▶ **Work to be completed**:
Could you write out the records exactly as they are given?
++++ Available data
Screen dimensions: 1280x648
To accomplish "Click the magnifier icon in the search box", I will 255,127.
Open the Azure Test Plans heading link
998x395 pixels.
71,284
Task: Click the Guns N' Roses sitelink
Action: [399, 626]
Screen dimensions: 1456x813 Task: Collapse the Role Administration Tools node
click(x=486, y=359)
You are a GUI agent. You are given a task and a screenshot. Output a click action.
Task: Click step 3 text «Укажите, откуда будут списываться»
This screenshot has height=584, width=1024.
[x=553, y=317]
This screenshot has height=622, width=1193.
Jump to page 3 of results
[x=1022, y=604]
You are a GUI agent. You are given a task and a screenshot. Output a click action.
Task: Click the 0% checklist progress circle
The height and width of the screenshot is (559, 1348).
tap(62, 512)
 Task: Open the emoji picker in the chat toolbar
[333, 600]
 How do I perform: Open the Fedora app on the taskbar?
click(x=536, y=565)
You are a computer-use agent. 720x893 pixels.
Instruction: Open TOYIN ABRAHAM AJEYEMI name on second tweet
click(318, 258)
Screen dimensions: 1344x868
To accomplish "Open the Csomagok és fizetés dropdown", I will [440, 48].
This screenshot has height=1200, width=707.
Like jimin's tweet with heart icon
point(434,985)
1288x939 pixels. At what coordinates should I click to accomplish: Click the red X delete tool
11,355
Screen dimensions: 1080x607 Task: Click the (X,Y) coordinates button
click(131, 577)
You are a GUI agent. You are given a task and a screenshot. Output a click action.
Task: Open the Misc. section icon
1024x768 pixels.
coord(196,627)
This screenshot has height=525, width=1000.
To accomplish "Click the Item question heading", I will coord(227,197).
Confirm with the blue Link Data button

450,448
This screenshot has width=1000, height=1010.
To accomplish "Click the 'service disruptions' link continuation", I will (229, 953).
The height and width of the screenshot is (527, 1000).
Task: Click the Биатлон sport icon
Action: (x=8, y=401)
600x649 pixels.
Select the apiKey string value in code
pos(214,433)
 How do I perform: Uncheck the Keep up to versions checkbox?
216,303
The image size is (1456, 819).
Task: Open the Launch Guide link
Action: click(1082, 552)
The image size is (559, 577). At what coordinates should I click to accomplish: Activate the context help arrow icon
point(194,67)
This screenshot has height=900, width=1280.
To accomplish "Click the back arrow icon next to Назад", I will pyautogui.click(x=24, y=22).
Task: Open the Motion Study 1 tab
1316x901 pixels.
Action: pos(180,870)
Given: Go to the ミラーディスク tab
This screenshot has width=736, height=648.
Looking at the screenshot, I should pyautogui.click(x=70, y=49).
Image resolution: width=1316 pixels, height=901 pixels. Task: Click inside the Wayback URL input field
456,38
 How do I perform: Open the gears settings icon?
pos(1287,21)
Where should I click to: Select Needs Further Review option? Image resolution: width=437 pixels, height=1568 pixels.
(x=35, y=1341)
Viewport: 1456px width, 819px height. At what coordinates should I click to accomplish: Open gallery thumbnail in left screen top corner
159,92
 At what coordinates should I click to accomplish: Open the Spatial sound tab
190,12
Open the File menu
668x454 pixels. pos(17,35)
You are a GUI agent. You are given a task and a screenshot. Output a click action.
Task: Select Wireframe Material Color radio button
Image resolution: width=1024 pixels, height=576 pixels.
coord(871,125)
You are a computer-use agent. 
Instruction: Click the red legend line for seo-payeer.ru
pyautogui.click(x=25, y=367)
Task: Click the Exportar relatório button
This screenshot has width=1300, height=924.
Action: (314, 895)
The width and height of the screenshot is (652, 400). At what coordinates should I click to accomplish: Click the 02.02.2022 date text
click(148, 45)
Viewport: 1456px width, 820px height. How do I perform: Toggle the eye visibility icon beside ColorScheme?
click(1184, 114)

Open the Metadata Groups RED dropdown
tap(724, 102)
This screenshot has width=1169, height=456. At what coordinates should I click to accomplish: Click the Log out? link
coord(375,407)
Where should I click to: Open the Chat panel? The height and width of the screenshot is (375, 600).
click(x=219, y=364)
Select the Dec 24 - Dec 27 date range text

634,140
++++++++
▶ **Exercise solution**:
Screen dimensions: 1280x648
To accomplish "Click the magnifier icon in the search box", I will 255,127.
Open the Azure Test Plans heading link
998x395 pixels.
71,284
Task: Click the Guns N' Roses sitelink
Action: [399, 626]
Screen dimensions: 1456x813 Task: Collapse the Role Administration Tools node
click(x=486, y=359)
You are a GUI agent. You are given a task and a screenshot. Output a click action.
Task: Click step 3 text «Укажите, откуда будут списываться»
This screenshot has height=584, width=1024.
[x=553, y=317]
This screenshot has height=622, width=1193.
Jump to page 3 of results
[x=1022, y=604]
You are a GUI agent. You are given a task and a screenshot. Output a click action.
Task: Click the 0% checklist progress circle
The height and width of the screenshot is (559, 1348).
tap(62, 512)
 Task: Open the emoji picker in the chat toolbar
[333, 600]
 How do I perform: Open the Fedora app on the taskbar?
click(x=536, y=565)
You are a computer-use agent. 720x893 pixels.
Instruction: Open TOYIN ABRAHAM AJEYEMI name on second tweet
click(318, 258)
Screen dimensions: 1344x868
To accomplish "Open the Csomagok és fizetés dropdown", I will [440, 48].
This screenshot has height=1200, width=707.
Like jimin's tweet with heart icon
point(434,985)
1288x939 pixels. At what coordinates should I click to accomplish: Click the red X delete tool
11,355
Screen dimensions: 1080x607 Task: Click the (X,Y) coordinates button
click(131, 577)
You are a GUI agent. You are given a task and a screenshot. Output a click action.
Task: Open the Misc. section icon
1024x768 pixels.
coord(196,627)
This screenshot has height=525, width=1000.
To accomplish "Click the Item question heading", I will coord(227,197).
Confirm with the blue Link Data button

450,448
This screenshot has width=1000, height=1010.
To accomplish "Click the 'service disruptions' link continuation", I will (229, 953).
The height and width of the screenshot is (527, 1000).
Task: Click the Биатлон sport icon
Action: (x=8, y=401)
600x649 pixels.
Select the apiKey string value in code
pos(214,433)
 How do I perform: Uncheck the Keep up to versions checkbox?
216,303
The image size is (1456, 819).
Task: Open the Launch Guide link
Action: click(1082, 552)
The image size is (559, 577). At what coordinates should I click to accomplish: Activate the context help arrow icon
point(194,67)
This screenshot has height=900, width=1280.
To accomplish "Click the back arrow icon next to Назад", I will pyautogui.click(x=24, y=22).
Task: Open the Motion Study 1 tab
1316x901 pixels.
Action: pos(180,870)
Given: Go to the ミラーディスク tab
This screenshot has width=736, height=648.
Looking at the screenshot, I should pyautogui.click(x=70, y=49).
Image resolution: width=1316 pixels, height=901 pixels. Task: Click inside the Wayback URL input field
456,38
 How do I perform: Open the gears settings icon?
pos(1287,21)
Where should I click to: Select Needs Further Review option? Image resolution: width=437 pixels, height=1568 pixels.
(x=35, y=1341)
Viewport: 1456px width, 819px height. At what coordinates should I click to accomplish: Open gallery thumbnail in left screen top corner
159,92
 At what coordinates should I click to accomplish: Open the Spatial sound tab
190,12
Open the File menu
668x454 pixels. pos(17,35)
You are a GUI agent. You are given a task and a screenshot. Output a click action.
Task: Select Wireframe Material Color radio button
Image resolution: width=1024 pixels, height=576 pixels.
coord(871,125)
You are a computer-use agent. 
Instruction: Click the red legend line for seo-payeer.ru
pyautogui.click(x=25, y=367)
Task: Click the Exportar relatório button
This screenshot has width=1300, height=924.
Action: (314, 895)
The width and height of the screenshot is (652, 400). At what coordinates should I click to accomplish: Click the 02.02.2022 date text
click(148, 45)
Viewport: 1456px width, 820px height. How do I perform: Toggle the eye visibility icon beside ColorScheme?
click(1184, 114)

Open the Metadata Groups RED dropdown
tap(724, 102)
This screenshot has width=1169, height=456. At what coordinates should I click to accomplish: Click the Log out? link
coord(375,407)
Where should I click to: Open the Chat panel? The height and width of the screenshot is (375, 600).
click(x=219, y=364)
Select the Dec 24 - Dec 27 date range text

634,140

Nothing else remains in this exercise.